--- Assignment ---
Starting at the line with "The image size is (1081, 1120)." and stopping at the final line, retype the data below exactly; do not carry over any pictures.

--- Records supplied ---

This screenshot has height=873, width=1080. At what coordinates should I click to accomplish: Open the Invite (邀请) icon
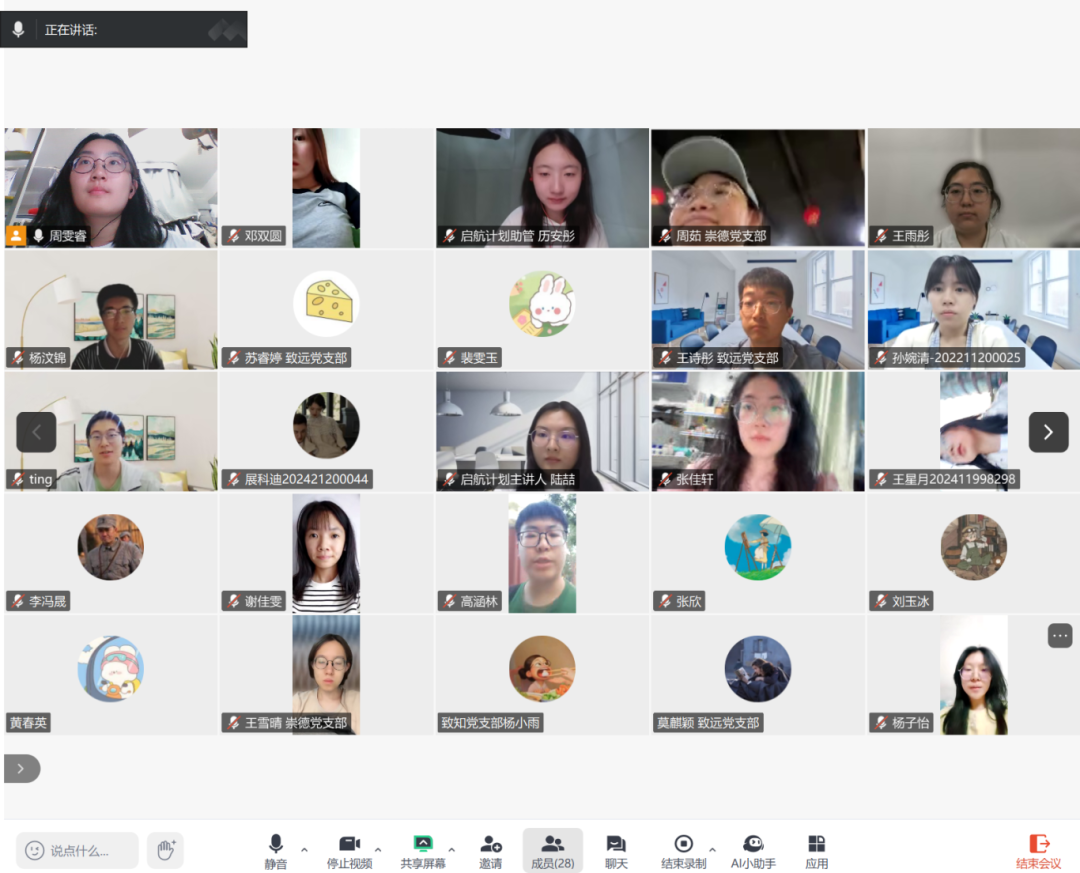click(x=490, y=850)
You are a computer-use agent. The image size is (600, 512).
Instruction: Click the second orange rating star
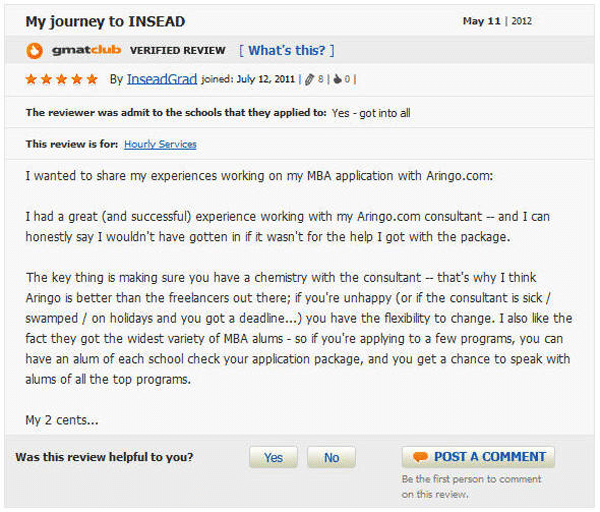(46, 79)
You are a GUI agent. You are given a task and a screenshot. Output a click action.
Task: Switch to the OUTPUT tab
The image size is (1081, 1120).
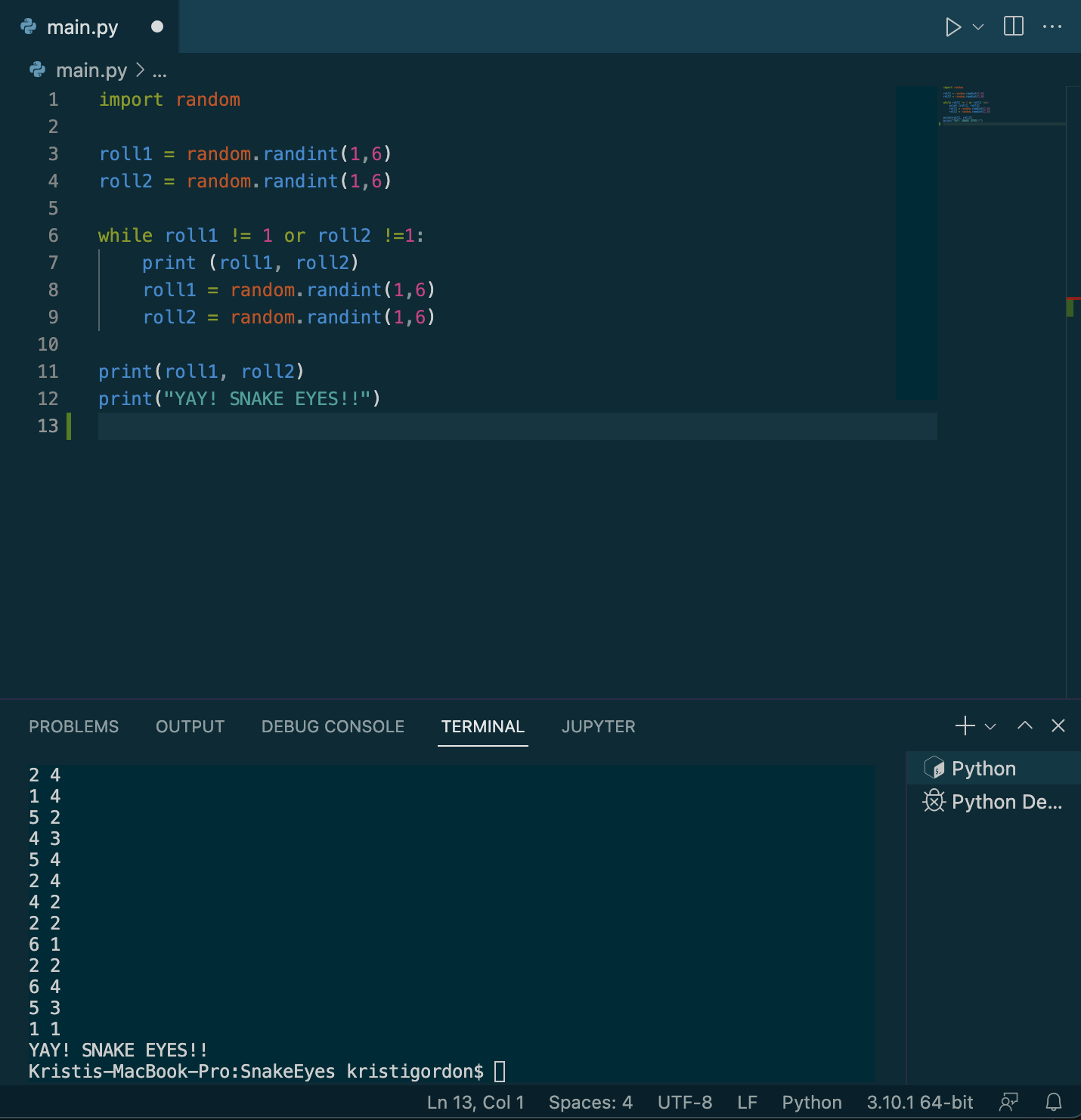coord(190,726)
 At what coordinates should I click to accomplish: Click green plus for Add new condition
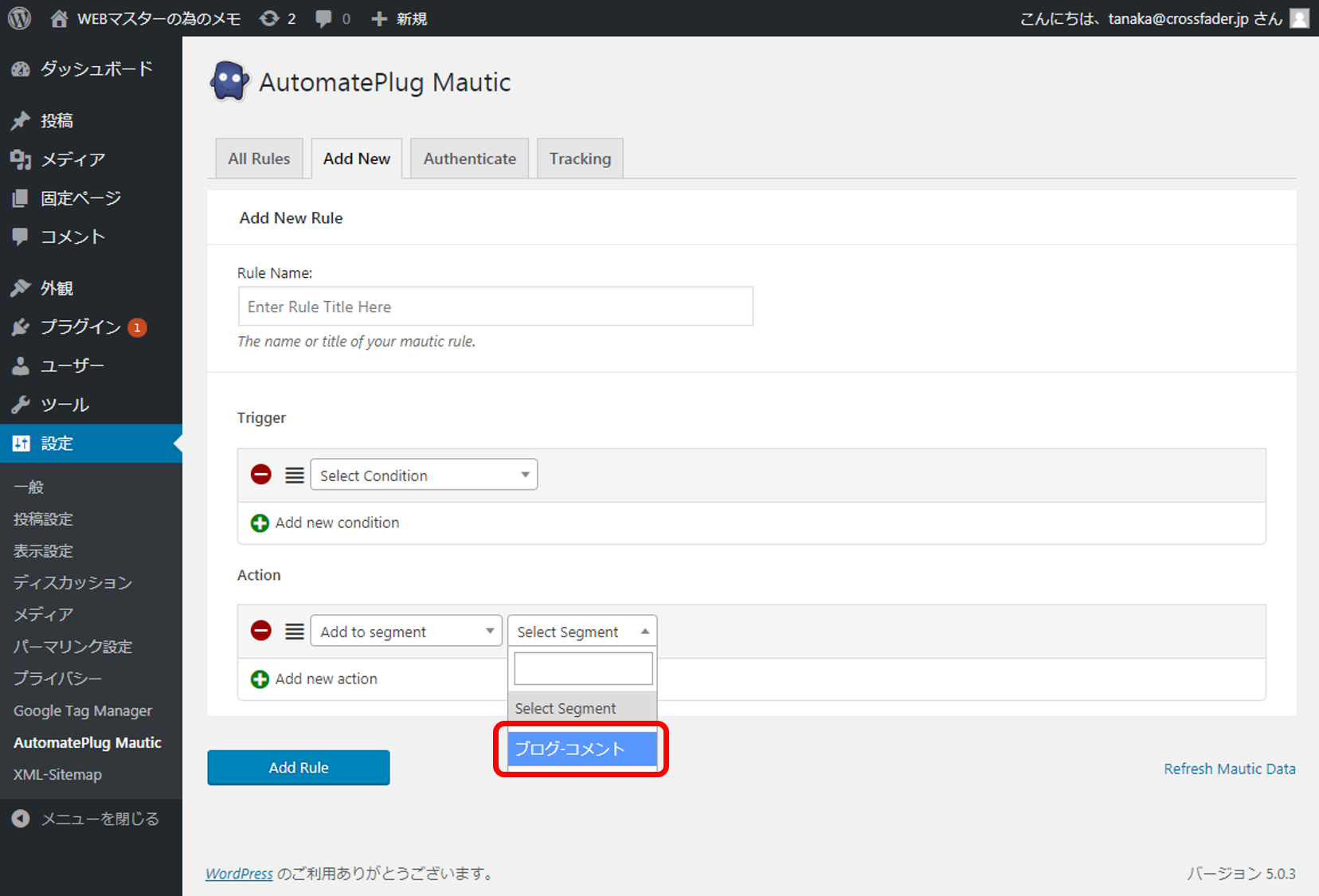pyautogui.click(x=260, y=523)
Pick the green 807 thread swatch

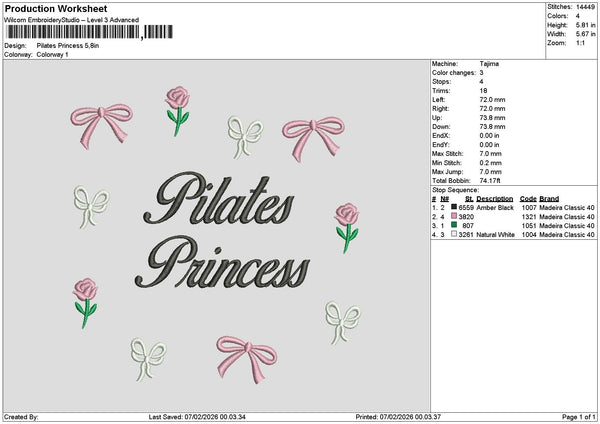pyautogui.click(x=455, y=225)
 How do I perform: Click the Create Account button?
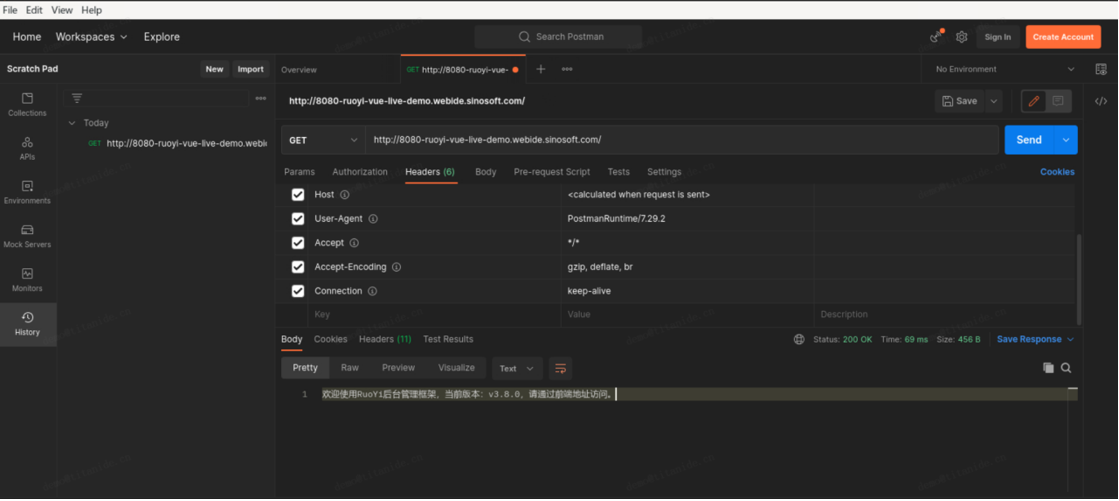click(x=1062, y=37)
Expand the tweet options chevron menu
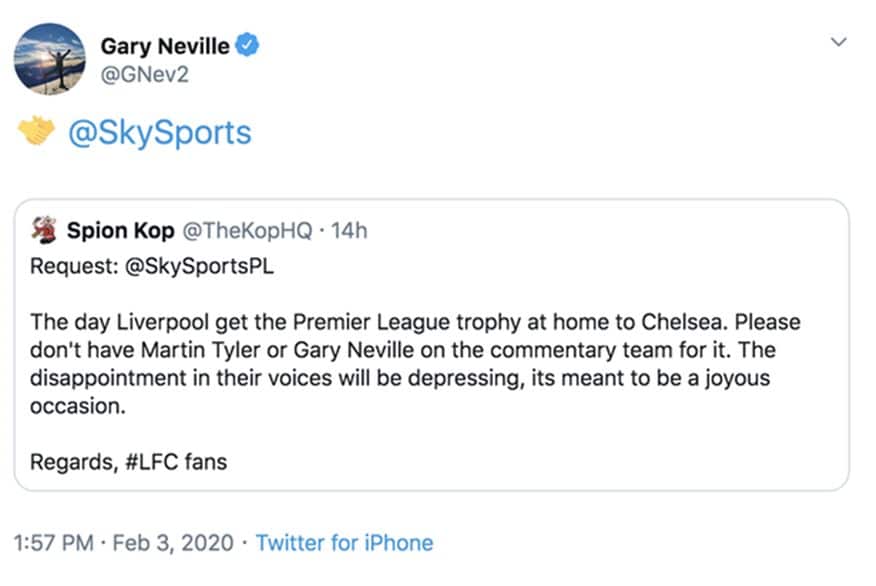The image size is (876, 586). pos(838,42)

--- Result of the exercise ---
The image size is (1081, 1120).
coord(190,726)
 At what coordinates should I click to accomplish: Click green plus for Add new condition
pyautogui.click(x=260, y=523)
Pick the green 807 thread swatch

pyautogui.click(x=455, y=225)
 How do I perform: Click the Create Account button?
click(x=1062, y=37)
Expand the tweet options chevron menu
The image size is (876, 586). pos(838,42)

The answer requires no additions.